Abstract

One overarching goal of synthetic biology is to enable the building of synthetic cells in a more predictable and reliable manner. Natural cells generate complex molecules and higher order structures such as the cell membrane that acts as a semi-permeable, external lipid barrier. Cells also display an ability to alter their membrane composition in response to environmental changes (e.g. nutrients) and protect the cell from external threats (e.g. toxins, viruses). Previous work has focused on membranes formed from simple phospholipids but our SynBioSphinx project will study sphingolipids (SLs) since they are found in eukaryotic cell membranes and an increasing number of important microbes. Eukaryotic SL enzymes are membrane bound and this has hampered the in vitro synthesis of SL-containing vesicles. In contrast, bacterial enzymes that assemble the core SLs are soluble and the glycosphingolipid (GSLs)-producing Caulobacter crescentus is an ideal system to study. Moreover, GSLs in the bacterial membrane lead to increased sensitivity to bacteriophage, as well as resistance to the antibiotic polymyxin B. We will use this as a fitness-based, adaptive resilience, selection screen to identify the genes/enzymes in the bacterial SL-producing pathway.

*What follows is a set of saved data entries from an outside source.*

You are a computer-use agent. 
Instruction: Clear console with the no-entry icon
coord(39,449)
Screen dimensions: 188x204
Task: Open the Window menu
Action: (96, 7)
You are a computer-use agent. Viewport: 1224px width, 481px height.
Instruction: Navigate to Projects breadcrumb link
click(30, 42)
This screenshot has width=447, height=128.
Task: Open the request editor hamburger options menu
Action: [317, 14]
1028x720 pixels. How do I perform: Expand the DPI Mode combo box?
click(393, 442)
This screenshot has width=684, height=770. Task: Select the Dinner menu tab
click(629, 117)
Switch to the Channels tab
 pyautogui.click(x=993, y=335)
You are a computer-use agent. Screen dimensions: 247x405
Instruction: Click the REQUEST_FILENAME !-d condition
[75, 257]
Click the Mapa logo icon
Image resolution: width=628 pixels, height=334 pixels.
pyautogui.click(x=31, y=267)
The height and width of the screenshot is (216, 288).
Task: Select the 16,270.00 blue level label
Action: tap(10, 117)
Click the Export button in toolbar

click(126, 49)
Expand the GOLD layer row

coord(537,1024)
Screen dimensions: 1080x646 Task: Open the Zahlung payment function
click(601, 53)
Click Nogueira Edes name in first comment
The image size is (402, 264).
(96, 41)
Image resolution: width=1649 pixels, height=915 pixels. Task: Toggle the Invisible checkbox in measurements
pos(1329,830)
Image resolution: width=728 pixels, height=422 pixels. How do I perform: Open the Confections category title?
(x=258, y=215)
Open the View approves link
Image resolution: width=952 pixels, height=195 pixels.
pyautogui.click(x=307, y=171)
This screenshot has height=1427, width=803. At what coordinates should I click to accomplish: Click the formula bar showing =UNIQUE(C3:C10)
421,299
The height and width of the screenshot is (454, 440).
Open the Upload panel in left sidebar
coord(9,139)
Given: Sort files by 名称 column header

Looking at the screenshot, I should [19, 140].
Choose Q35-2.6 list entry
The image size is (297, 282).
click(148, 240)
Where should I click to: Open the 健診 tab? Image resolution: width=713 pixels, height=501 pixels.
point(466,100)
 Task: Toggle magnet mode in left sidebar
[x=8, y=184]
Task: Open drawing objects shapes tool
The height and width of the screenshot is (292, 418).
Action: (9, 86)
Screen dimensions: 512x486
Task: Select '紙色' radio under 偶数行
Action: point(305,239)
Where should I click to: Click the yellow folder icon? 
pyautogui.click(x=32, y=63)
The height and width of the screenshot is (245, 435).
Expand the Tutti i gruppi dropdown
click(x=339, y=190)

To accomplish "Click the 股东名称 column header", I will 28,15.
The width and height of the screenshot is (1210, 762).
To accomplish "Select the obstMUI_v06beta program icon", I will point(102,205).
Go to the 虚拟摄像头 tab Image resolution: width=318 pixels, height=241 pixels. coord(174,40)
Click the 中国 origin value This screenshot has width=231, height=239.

We will also use mass spectrometry to track the incorporation of labelled substrates (e.g. heavy L-serine) into bacterial membranes and SLs. A HTP screening strategy will identify novel glycosyltransferases (GT) that will alter the biophysical properties of the GSL-containing bacterial and synthetic cell membranes. We will apply a combined synthetic biology/MS analysis approach to identify the optimal genetic circuits of four target biocatalysts to build a short, efficient SL pathway from known metabolites (serine, fatty acids, ATP, NADH, CoASH). We will use in vitro transcription/translation of the selected constructs to deliver cell-free synthesis of de novo vesicles and monitor these by microscopy techniques.